It is impossible for an NFL team win a Super Bowl in March. The transactions that take place this month cannot be judged until January, at the earliest, and likely cannot be accurately judged for at least two to three years down the road, which as Tuesday's release of Nnamdi Asomugha tells us, is the shelf-life of all free agent contracts.
That said, it's always fun to look at who the early "winners" in free agency are, so here it goes (Click here for the biggest losers on Day 1):
Miami Dolphins: Jeff Ireland is facing a critical season in 2013 and made the first major splash of the new league, reaching a five-year deal with wide receiver Mike Wallace that Jeff Darlington of NFL.com reports is worth $60 million. With a 17.2-yard per catch average and 32 touchdowns in his career, Wallace adds a dynamic presence to the Dolphins' receiving corps, who combined for just three touchdowns in 2012. In addition to Wallace, the Dolphins got younger at linebacker, signing Dannell Ellerbe and Phillip Wheeler to contracts totaling $61 million and parting ways with over-30 veterans Karlos Dansby and Kevin Burnett.
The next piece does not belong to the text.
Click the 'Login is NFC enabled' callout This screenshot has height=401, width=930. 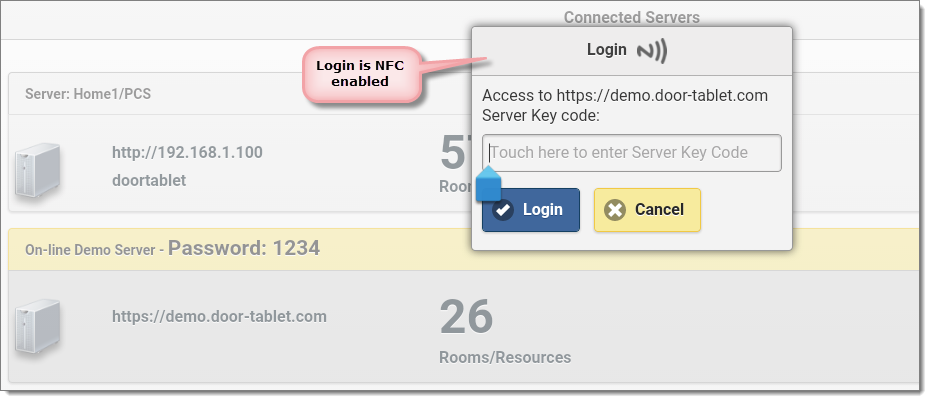pos(360,73)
The Dolphins also kept promising safety Chris Clemons to a one-year deal.
Tennessee Titans: Like the Dolphins, the Titans moved quickly out of the gate, reaching a six-year, $46.8 million contract with ascending guard Andy Levitre, formerly of the Buffalo Bills. The Titans offensive line was besieged by injuries in 2012 as 80 percent of the projected starting offensive line finished the season on injured reserve. That dubious list included future Hall of Famer Steve Hutchinson, who officially retired on Tuesday, opening a spot in the starting lineup (and payroll) for Levitre, a dependable, durable player who has not missed a single snap over the previous two seasons. The Titans lost Jared Cook to the St. Louis Rams, but added tight end Delanie Walker, who gets his chance to emerge from Vernon Davis' shadow. The former No. 2 tight end on the San Francisco 49ers has caught 123 passes for 1,465 yards and eight touchdowns, six of which have come in the last two seasons.
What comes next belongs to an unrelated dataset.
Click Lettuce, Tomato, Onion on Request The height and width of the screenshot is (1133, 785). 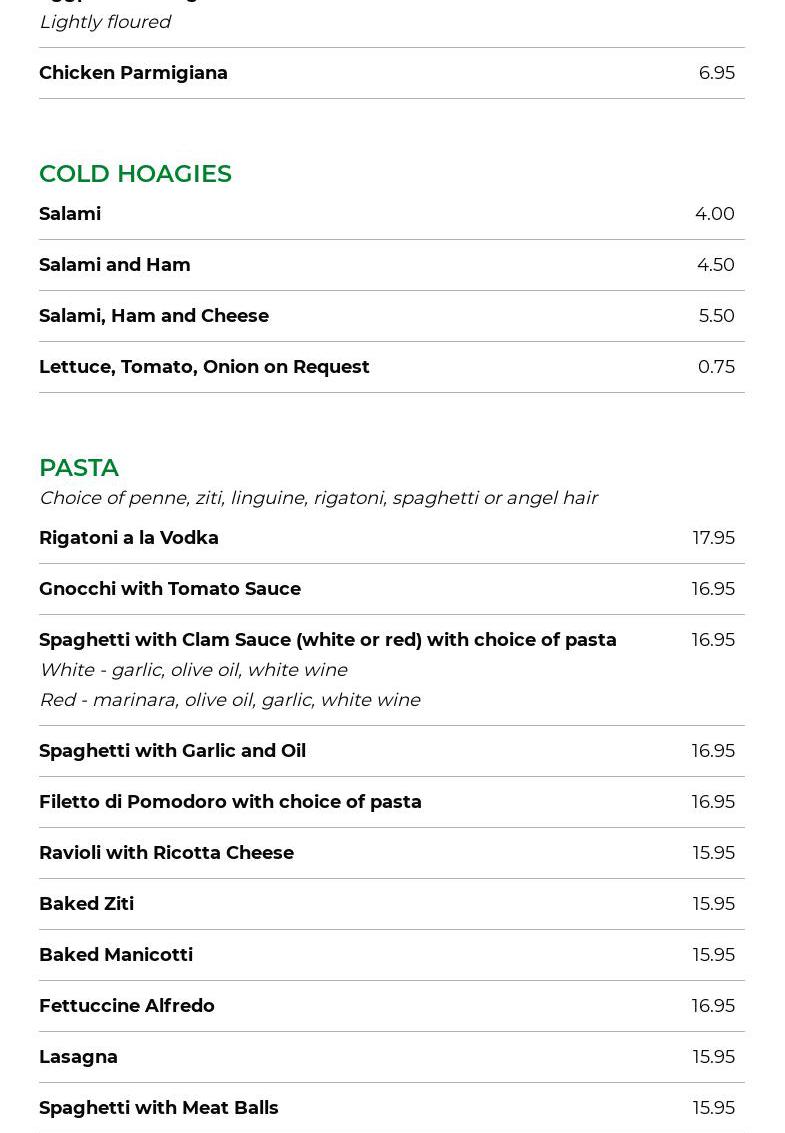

Cleveland Browns: The Browns underwent a complete overhaul this offseason, changing general managers (out with Tom Heckert, in with Michael Lombardi) and head coaches (out with Pat Shurmur, in with Rob Chudzinski). The Browns are also changing defensive schemes, going back to a 3-4 under Ray Horton, a top head coaching candidate for orchestrating a Cardinals defense that was among the top units in the NFL despite receiving little to no help from their offense. Lombardi spent big on the front seven, signing outside linebacker Paul Kruger to a five-year contract worth just over $40 million, a move that would soon be followed up by the arrival of defensive lineman Desmond Bryant, who agreed to a five-year deal worth $34 million. Between Kruger, who had nine sacks in 2012, and Bryant, a valuable starter for the Oakland Raiders, the Browns beefed up an already promising front seven that includes Phil Taylor, Ahytba Rubin, Billy Winn, D'Qwell Jackson and Jabaal Sheard.
Philadelphia Eagles: Less than two years ago, the Eagles made big splash after big splash in free agency, moves that yielded a 12-20 record and resulted in the firing of head coach Andy Reid. General manager Howie Roseman has clearly learned the lesson and, with the team moving to a 3-4 defense, made a quartet of defensive signings to fit the scheme. The centerpiece of the transactions was Isaac Sopoaga, a versatile former 49ers defensive lineman who could play a few spots along the Eagles' line. The Eagles added cornerback Bradley Fletcher, an oft-injured player who will certainly play on the outside in a secondary that released Nnamdi Asomugha on Tuesday and figures to lose Dominique Rodgers-Cromartie to free agency. The Eagles also signed safety Patrick Chung, who should compete for a starting job, and linebacker Jason Phillips, a core special teams guy. On offense, the Eagles added swiss army knife James Casey, a fullback/tight end hybrid whose versatility will be appreciated by Chip Kelly's unique offensive mind.
Chicago Bears: Over the last four seasons, quarterback Jay Cutler has been sacked 148 times, including 113 times over the last three seasons, which is partly to blame for Cutler missing eight games during that stretch. The Bears finally made a move to seal up their leaky offensive line by signing Jermon Bushrod to a five-year contract worth just under $36 million, taking advantage of the rare opportunity when a two-time Pro Bowl left tackle hits the unrestricted free agent market. Bears offensive coordinator Aaron Kromer, who coached Bushrod with the New Orleans Saints, surely pounded on the table for GM Phil Emery to bring in a legitimate left tackle to stop the madness that was entrusting J'Marcus Webb to adequately protect Cutler's blindside.
Earlier on Tuesday, the Bears signed tight end Martellus Bennett to a four-year, $20 million contract. Chicago got 29 receptions for 297 yards and three touchdowns out of the tight end position last season, while Bennett himself had 55 catches for 626 yards and five touchdowns as the No. 3 option in the New York Giants' passing attack.